■ WHAT NEEDS TO BE DONE
Each line of the data below that includes the string "Close" must be copied.

#####

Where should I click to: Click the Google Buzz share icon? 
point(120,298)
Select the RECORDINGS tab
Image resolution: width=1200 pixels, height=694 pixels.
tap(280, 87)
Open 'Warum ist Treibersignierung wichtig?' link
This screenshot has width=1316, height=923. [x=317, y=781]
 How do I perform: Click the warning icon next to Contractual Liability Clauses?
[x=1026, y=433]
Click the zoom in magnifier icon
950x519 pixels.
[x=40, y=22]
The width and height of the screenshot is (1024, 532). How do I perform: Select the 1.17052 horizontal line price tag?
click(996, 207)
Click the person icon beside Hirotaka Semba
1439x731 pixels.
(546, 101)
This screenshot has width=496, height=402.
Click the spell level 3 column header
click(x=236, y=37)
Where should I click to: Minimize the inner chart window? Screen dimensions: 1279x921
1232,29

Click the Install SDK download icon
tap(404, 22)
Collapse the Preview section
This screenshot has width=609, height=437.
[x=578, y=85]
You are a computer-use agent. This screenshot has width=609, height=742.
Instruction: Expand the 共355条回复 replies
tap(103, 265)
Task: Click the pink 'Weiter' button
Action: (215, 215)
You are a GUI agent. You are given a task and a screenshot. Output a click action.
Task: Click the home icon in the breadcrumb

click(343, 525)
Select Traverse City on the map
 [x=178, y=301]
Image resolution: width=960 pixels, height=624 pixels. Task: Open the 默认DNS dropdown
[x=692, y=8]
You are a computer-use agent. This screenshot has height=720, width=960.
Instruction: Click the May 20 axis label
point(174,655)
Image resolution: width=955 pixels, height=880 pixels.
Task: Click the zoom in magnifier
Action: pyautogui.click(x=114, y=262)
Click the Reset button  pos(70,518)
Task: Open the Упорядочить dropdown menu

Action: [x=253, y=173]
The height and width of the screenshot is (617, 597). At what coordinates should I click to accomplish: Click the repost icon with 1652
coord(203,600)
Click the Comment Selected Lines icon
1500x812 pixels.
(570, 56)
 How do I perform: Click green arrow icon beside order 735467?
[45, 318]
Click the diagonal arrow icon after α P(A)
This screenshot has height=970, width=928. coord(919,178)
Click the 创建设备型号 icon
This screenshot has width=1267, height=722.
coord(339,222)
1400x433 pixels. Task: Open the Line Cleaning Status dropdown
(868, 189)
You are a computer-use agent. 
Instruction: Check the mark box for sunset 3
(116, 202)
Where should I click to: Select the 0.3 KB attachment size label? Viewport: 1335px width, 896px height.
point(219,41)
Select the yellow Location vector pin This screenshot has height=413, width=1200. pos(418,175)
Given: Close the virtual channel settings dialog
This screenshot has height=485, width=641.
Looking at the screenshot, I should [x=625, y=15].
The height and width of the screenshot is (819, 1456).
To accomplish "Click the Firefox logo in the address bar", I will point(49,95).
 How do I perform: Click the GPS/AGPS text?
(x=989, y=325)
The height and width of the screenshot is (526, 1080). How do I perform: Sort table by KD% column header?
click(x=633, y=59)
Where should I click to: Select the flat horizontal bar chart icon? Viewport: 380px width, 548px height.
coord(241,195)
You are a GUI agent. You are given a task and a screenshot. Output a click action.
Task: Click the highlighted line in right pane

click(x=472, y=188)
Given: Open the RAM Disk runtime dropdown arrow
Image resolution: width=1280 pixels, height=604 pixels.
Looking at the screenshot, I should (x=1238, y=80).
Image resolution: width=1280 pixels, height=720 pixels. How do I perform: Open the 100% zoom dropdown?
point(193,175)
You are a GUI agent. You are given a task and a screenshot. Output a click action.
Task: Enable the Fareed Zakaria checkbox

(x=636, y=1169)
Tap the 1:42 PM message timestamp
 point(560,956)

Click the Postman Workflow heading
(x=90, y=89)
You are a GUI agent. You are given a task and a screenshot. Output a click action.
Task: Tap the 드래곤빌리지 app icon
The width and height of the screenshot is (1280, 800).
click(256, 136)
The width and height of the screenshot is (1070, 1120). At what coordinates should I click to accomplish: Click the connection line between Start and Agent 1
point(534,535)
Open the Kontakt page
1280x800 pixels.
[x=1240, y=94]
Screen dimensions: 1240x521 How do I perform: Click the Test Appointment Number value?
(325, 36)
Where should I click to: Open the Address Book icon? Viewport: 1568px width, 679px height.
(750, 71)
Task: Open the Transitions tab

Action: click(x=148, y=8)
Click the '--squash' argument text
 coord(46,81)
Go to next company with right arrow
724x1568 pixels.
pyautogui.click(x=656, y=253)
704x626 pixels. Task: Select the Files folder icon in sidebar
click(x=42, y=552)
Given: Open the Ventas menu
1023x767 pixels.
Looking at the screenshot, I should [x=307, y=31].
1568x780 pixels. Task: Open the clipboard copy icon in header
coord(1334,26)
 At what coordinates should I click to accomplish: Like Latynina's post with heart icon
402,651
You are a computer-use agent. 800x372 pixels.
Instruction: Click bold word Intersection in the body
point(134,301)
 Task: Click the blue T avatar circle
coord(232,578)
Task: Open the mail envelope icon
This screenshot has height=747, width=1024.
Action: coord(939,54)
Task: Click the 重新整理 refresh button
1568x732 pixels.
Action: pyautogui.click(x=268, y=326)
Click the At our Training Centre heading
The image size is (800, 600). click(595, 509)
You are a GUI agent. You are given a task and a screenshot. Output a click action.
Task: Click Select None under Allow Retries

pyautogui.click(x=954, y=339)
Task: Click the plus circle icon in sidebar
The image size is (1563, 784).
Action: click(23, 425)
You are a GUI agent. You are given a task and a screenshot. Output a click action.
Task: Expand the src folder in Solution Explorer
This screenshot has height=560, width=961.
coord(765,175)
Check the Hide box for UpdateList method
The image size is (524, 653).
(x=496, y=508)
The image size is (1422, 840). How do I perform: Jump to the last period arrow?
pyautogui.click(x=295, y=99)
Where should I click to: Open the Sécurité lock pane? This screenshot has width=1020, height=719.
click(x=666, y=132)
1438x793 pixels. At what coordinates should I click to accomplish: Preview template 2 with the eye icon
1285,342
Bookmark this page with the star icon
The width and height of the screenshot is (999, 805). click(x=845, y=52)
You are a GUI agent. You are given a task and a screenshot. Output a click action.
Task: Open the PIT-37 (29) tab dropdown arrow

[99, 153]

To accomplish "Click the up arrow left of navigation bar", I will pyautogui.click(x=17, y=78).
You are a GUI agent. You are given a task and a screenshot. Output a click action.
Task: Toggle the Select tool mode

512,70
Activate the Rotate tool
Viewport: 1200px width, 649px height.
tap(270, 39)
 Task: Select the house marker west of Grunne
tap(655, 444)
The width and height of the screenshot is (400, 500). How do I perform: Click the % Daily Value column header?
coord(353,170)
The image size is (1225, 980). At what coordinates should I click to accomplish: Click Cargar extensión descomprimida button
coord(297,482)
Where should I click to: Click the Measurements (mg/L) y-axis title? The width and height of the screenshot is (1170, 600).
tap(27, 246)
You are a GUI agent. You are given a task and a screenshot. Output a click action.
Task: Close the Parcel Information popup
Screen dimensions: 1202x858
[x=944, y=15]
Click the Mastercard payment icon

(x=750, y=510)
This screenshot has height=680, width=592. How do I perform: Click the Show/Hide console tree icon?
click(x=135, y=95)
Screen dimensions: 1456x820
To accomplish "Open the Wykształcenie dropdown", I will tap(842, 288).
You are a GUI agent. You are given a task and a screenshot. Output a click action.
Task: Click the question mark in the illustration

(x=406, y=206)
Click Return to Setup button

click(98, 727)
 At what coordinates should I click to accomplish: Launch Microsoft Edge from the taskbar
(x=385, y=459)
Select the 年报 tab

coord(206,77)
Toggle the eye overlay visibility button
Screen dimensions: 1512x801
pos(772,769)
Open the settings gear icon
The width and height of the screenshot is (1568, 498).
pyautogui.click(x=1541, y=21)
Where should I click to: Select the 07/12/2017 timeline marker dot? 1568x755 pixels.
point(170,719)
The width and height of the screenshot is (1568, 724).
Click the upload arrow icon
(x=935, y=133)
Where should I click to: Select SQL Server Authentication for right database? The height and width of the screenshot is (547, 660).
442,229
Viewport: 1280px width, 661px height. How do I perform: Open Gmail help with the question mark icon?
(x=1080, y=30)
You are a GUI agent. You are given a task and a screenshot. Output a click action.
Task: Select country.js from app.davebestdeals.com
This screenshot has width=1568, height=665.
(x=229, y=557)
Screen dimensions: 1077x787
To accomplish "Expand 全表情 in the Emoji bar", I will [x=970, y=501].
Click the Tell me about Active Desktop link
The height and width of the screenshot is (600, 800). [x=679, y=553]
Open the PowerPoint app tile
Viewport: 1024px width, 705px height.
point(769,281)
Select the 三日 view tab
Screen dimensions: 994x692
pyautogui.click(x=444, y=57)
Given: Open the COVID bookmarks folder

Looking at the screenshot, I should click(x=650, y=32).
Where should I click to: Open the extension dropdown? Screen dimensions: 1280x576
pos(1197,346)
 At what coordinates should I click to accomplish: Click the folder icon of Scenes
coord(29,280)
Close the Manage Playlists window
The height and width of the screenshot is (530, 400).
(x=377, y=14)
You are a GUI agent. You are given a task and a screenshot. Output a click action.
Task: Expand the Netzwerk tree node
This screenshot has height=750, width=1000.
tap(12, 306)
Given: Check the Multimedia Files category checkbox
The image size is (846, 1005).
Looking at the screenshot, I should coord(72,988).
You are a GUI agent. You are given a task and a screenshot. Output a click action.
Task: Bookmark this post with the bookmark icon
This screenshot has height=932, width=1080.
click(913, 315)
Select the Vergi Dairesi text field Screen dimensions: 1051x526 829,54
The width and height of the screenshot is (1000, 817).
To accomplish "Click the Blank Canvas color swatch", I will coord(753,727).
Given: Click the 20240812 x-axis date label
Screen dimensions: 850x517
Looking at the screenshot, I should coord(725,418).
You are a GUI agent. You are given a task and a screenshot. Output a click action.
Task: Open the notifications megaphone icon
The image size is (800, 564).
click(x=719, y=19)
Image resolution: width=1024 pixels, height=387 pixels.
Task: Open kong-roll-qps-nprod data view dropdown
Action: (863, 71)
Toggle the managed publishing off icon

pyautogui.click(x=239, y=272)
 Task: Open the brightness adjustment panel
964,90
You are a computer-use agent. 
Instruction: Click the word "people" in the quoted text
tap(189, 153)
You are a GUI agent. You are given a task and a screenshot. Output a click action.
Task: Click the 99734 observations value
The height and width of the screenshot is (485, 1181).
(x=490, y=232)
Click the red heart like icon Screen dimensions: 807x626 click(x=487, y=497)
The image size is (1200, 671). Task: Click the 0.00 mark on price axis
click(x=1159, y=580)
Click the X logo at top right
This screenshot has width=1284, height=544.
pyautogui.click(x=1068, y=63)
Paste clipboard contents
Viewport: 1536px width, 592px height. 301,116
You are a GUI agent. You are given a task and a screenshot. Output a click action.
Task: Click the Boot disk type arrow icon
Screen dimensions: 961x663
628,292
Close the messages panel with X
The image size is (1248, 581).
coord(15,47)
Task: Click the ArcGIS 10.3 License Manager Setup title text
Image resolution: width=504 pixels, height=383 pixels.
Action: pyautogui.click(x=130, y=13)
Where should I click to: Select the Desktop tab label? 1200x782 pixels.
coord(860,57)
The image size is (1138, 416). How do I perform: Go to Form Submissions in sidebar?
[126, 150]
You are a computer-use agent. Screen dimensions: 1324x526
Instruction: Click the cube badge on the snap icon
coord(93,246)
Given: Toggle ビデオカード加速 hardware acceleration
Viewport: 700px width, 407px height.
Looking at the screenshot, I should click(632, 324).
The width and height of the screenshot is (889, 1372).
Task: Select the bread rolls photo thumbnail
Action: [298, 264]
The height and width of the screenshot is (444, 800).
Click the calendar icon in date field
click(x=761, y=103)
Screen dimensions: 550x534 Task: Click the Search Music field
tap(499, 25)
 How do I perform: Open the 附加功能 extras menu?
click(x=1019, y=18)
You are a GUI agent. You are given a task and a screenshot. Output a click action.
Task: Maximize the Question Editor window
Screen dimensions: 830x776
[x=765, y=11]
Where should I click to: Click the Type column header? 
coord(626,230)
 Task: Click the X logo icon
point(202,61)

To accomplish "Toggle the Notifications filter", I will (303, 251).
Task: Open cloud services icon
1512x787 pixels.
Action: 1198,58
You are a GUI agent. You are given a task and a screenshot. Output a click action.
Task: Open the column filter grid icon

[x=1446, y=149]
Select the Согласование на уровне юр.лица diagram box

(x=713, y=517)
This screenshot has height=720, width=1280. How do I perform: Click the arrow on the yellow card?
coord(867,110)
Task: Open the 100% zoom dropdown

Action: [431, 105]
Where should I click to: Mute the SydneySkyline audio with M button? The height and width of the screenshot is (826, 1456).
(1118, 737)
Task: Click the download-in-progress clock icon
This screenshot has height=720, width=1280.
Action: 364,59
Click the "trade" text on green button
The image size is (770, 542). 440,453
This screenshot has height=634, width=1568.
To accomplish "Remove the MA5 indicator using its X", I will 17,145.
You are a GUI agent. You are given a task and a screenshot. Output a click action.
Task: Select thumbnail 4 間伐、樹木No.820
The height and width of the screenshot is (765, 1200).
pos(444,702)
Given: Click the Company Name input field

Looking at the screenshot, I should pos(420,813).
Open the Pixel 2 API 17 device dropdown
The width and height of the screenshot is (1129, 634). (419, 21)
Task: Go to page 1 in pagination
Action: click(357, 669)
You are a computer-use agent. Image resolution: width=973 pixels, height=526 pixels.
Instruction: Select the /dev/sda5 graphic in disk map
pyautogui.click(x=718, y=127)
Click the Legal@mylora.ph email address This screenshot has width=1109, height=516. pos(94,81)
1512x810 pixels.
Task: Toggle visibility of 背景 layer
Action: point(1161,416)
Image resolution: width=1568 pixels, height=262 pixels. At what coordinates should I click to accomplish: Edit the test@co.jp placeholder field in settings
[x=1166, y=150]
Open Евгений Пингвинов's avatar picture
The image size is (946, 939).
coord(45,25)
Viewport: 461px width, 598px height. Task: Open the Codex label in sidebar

#####

■ SOLUTION FOR THIS EXERCISE
Given: Close the virtual channel settings dialog
Task: Close the Parcel Information popup
Close the Manage Playlists window
Close the messages panel with X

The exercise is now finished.